What We Keep vs Replace

Keep (Emacs C/Lisp)

• Buffer management (gap buffer, undo, markers)
• Text properties and overlays (Lisp-level API)
• Window tree management (splits, sizing)
• Face definitions and merging (Lisp-level defface)
• Fontset/font selection logic
• Mode-line format evaluation (format-mode-line)

Replace (Rust)

• The display iterator (struct it — 550+ fields state machine in xdisp.c)
• Line layout (display_line() — wrapping, truncation, alignment)
• Glyph production (produce_glyphs() — metrics, positioning)
• Matrix management (dispnew.c — desired/current diff)
• The extraction layer (neomacsterm.c glyph walking)

Reading Lisp Data from Rust

Rust needs access to:

Data	Where it lives	Access pattern
Buffer text	Gap buffer (BUF_BYTE_ADDRESS)	Contiguous reads around gap
Text properties	Interval tree on buffer	Walk intervals for face/display/invisible
Overlays	Sorted linked lists on buffer	Scan overlays at each position
Faces	face_cache->faces_by_id[] on frame	Lookup by ID, merge multiple
Window geometry	struct window fields	Read pixel_left/top/width/height
Window-start	Marker on window	Read marker position
Font metrics	struct font on face	Ascent, descent, average width

Approach A: Snapshot (recommended, start here)

At update_end, C serializes a layout snapshot to Rust:

struct LayoutSnapshot {
    windows: Vec<WindowSnapshot>,
}

struct WindowSnapshot {
    id: i64,
    bounds: Rect,
    buffer: BufferSnapshot,
    window_start: usize,
    hscroll: i32,
    selected: bool,
}

struct BufferSnapshot {
    text: Vec<u8>,                      // Full buffer text (no gap)
    intervals: Vec<PropertyInterval>,   // Text property spans
    overlays: Vec<OverlaySpan>,         // Active overlays
}

struct PropertyInterval {
    start: usize,
    end: usize,
    face_id: Option<u32>,
    display: Option<DisplaySpec>,
    invisible: bool,
}

Pros: Clean Rust ownership, no unsafe, thread-safe. Cons: Copies all buffer text every frame (~0.1ms for 1MB buffer).

Approach B: Shared-memory / FFI read (optimize later)

Rust reads Emacs data structures directly via unsafe FFI pointers:

unsafe fn read_buffer_char(buf: *const EmacsBuffer, pos: usize) -> char {
    // Handle gap buffer directly
}

unsafe fn get_face(frame: *const EmacsFrame, face_id: u32) -> &Face {
    // Read from face_cache->faces_by_id[face_id]
}

Pros: Zero-copy, instant access. Cons: Extremely unsafe, must synchronize with Emacs thread, Emacs struct layout changes break everything.

Recommendation: Start with Approach A, optimize to B later for large buffers. The snapshot cost is negligible for typical buffer sizes (<100KB).

Phased Implementation

Phase -1: Direct Glyph Hook (Low-Risk Stepping Stone)

Before the full rewrite, eliminate the matrix intermediary without changing the layout engine. Keep xdisp.c but hook into produce_glyphs / append_glyph so it calls into Rust directly as glyphs are generated, instead of extracting from current_matrix after the fact.

SOURCE DATA

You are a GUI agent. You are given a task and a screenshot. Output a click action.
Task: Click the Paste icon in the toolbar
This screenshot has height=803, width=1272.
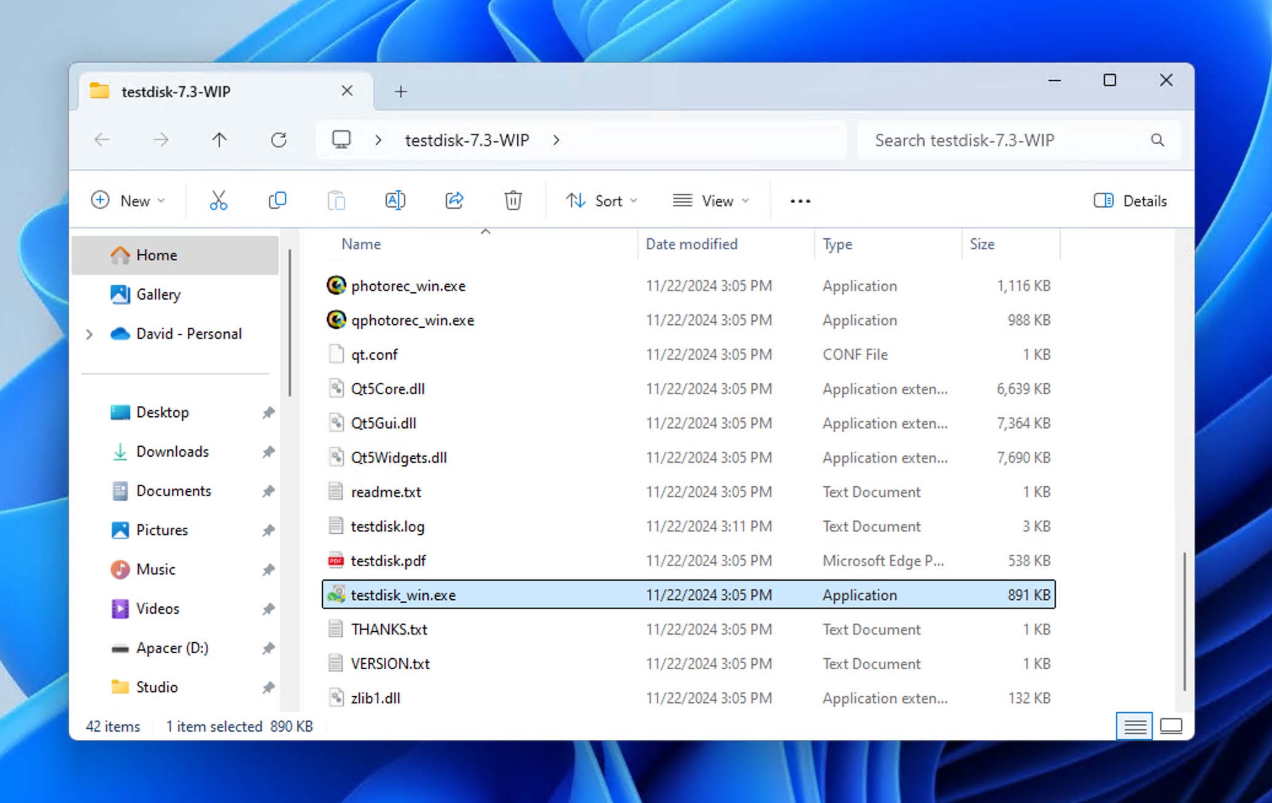pos(336,200)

PROBLEM 1
Answer these from the Emacs-to-Rust display notes:
(a) Which approach do the notes recommend starting with?
(b) About how long does copying the buffer text take per frame for a 1MB buffer?
(c) In the table, where do faces live?
PROBLEM 2
Please quote the Emacs-to-Rust display notes: begin at the words "Replace (Rust)" and stop after "(produce_glyphs() — metrics, positioning)".
PROBLEM 3
Extend the Emacs-to-Rust display notes, picking up after their last sentence.

RESPONSE 1
(a) Approach A: Snapshot.
(b) About 0.1ms.
(c) In face_cache->faces_by_id[] on the frame.

RESPONSE 2
Replace (Rust)

• The display iterator (struct it — 550+ fields state machine in xdisp.c)
• Line layout (display_line() — wrapping, truncation, alignment)
• Glyph production (produce_glyphs() — metrics, positioning)

RESPONSE 3
CURRENT:   xdisp.c → glyph matrix → neomacsterm.c extracts → FFI → Rust renders
PHASE -1:  xdisp.c → calls Rust directly during produce_glyphs → Rust renders

Benefits:

• Keeps 100% compatibility (same layout algorithm, all Lisp functions work)
• Eliminates the matrix → extraction → FFI overhead
• Still gets Rust rendering, cosmic-text, GPU batching
• Doesn't break any packages
• Much lower risk (~2000 LOC changes)
• Proves the architecture before committing to the full rewrite

Does not enable: Pixel-level scrolling, parallel layout, TUI backend (those require the full rewrite).

Scope: ~2000 LOC. Difficulty: Medium. Risk: Low.

Phase 0: Layout Snapshot Infrastructure

Add C function neomacs_build_layout_snapshot() that serializes buffer text + property intervals + overlays into a flat buffer. Send snapshot to Rust alongside (or replacing) FrameGlyphBuffer. Rust ignores snapshot initially, still uses old glyph path.

Note: Display property serialization is complex — 14 display spec types with composability (lists/vectors of specs), overlay strings with their own properties, 5-level nesting.

Scope: ~1000 C, ~500 Rust. Difficulty: Medium-Hard.

Phase 1: Monospace ASCII Layout Engine

Build RustLayoutEngine that handles the simplest case:

• Fixed-width font, single face, no overlays, no display properties
• Line breaking at window width (or truncate-lines)
• Cursor positioning
• Window-start / point tracking
• Tab stops (tab-width, tab-stop-list)
• Control characters (^X = 2 columns, \NNN = 4 columns)
• Wide characters (CJK = 2 columns)
• Continuation glyphs (line wrapping indicators)

This alone covers ~70% of what you see in a typical coding buffer.

Must also implement layout result feedback to Emacs: window-end, cursor (x,y), and visibility info so that pos-visible-in-window-p, vertical-motion, move-to-column etc. return correct results.

Scope: ~2500 Rust. Difficulty: Medium.

Phase 1.5: TUI Renderer

See TUI Rendering Backend section.

Scope: ~1200 Rust. Difficulty: Medium.

Phase 2: Face Resolution

• Read face intervals from snapshot
• Apply face attributes (fg, bg, bold, italic, underline)
• Handle face merging (text property face + all overlay faces, priority-ordered)
• Face realization: compute pixel values, select font from fontset
• Use existing cosmic-text for font selection per face
• Unlimited overlays can contribute faces at one position (face_at_buffer_position merges all)

Scope: ~1500 Rust. Difficulty: Medium-Hard.

Phase 3: Display Properties

This is the most complex phase. Emacs has 14 display spec types with composability:

Display spec types:

1. (when FORM . VALUE) — conditional display
2. (height HEIGHT) — font height adjustment
3. (space-width WIDTH) — width scaling
4. (min-width (WIDTH)) — minimum width padding
5. (slice X Y WIDTH HEIGHT) — image cropping
6. (raise FACTOR) — vertical offset (fraction of line height)
7. (left-fringe BITMAP [FACE]) — left fringe bitmap
8. (right-fringe BITMAP [FACE]) — right fringe bitmap
9. ((margin LOCATION) SPEC) — margin display (left/right/nil)
10. (space ...) — space/stretch specs (:width, :align-to, :relative-width, :height)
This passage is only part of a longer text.